やはり見ている景色を共有するだけではダメなのだ。スミレは頭を捻らせる。そんな時、不思議と少しだけ風を感じた。ゴーグルを外し鵺を捕まえた所で小さな生き物が走ってくる音が聞こえ廊下の方を見た。
「茶丸!」
「ワン!」
走ってきたのは件の茶丸だった。茶丸はスミレに突撃してきたがスミレはゴーグルと鵺で手がいっぱいなのでしゃがんで抱え込む形で茶丸も抱っこした。見た所怪我はしてない様子だ。それにホッとしながらスミレは茶丸が走ってきた方を見る。

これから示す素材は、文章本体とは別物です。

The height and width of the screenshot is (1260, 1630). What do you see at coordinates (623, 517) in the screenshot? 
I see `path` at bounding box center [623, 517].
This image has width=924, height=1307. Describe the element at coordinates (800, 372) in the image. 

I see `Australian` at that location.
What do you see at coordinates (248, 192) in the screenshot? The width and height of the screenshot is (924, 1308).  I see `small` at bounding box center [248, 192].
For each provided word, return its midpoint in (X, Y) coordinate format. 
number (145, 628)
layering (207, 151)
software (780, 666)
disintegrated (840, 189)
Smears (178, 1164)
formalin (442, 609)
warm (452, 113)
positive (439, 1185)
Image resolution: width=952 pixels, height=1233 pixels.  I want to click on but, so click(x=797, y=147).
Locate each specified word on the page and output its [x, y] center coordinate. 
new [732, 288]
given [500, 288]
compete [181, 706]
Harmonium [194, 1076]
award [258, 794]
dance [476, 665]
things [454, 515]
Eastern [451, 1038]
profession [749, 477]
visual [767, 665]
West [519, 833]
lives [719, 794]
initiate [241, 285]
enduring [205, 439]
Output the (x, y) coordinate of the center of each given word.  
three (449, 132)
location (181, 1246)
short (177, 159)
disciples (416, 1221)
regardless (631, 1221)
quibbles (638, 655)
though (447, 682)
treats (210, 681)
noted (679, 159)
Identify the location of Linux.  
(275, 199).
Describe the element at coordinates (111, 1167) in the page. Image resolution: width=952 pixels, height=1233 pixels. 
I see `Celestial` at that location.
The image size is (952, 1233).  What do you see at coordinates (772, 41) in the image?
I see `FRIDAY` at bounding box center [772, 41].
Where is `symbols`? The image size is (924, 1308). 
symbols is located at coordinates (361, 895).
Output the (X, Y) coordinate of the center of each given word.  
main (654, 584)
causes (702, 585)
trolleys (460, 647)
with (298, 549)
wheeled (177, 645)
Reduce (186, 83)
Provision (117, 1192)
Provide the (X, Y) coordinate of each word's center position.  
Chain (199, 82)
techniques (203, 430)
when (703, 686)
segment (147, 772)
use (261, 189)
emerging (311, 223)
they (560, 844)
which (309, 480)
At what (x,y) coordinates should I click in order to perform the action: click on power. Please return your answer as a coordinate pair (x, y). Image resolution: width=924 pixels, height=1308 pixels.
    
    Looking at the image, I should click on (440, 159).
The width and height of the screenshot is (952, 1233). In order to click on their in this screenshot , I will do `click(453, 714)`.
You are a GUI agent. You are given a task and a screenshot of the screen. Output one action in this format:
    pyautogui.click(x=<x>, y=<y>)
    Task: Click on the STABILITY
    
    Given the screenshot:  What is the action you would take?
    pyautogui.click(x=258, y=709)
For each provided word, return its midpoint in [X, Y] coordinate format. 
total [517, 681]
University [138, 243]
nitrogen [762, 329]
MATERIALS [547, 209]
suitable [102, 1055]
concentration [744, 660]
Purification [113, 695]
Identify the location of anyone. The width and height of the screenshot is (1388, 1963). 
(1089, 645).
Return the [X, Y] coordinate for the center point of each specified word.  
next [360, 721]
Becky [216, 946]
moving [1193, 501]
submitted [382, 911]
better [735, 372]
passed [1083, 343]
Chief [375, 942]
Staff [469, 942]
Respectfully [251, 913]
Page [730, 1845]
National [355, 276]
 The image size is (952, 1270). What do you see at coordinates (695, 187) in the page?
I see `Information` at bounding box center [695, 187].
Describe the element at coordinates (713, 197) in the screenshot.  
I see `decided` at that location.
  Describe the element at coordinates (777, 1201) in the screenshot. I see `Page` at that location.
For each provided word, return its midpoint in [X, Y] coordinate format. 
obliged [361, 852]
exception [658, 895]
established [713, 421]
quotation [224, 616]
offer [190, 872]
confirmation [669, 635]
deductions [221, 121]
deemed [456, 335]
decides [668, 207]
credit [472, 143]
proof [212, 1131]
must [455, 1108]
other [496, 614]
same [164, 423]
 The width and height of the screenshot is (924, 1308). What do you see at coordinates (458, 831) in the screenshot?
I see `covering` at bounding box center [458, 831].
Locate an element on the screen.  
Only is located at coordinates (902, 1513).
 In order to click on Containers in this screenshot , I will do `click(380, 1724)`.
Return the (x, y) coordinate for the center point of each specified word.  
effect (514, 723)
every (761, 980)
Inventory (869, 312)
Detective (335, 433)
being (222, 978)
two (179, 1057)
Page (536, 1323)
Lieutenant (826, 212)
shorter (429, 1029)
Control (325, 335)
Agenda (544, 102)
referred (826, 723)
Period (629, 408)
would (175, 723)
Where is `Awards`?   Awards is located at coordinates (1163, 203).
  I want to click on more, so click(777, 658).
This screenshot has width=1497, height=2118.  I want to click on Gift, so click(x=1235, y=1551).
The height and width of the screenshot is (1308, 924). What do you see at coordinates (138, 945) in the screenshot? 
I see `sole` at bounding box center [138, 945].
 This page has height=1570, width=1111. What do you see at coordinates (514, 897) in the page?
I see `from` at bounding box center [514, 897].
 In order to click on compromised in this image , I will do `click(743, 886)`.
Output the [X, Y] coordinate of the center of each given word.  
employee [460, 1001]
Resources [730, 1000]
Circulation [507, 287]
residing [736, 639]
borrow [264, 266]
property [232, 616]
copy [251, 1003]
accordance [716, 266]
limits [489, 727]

そこから結構目立つ金髪が見えスミレは昨日の今日だが挨拶した
「昨日ぶり、ボルト君」
「お……おう。昨日ぶりだってばさ」
そんなボルトの様子をスミレは訝しげに見た。何故なら任務は達成した筈なのにボルトの表情は嬉しさとは真逆だったからだ。言うなれば悲しそうな顔だ。スミレの中のボルトは基本的に笑っている事の方が多い。辛そうな顔を見せたのはゴースト事件終盤にスミレが犯人だとバラした時、そして下忍試験と中忍試験の時くらいしか思いつかない。
最も水月に気絶させられていたから知らないがその時も悲しげな顔はしていたが。スミレはどうしたのかと聞こうと口を開きかけた時
「じゃあ茶丸を届けに来ただけだから俺帰るわ。またな委員長」
有無を言わさずにそう言った。何時もなら確かに「うん。またね」と言うのだが今のボルトはどう見ても様子がおかしかった。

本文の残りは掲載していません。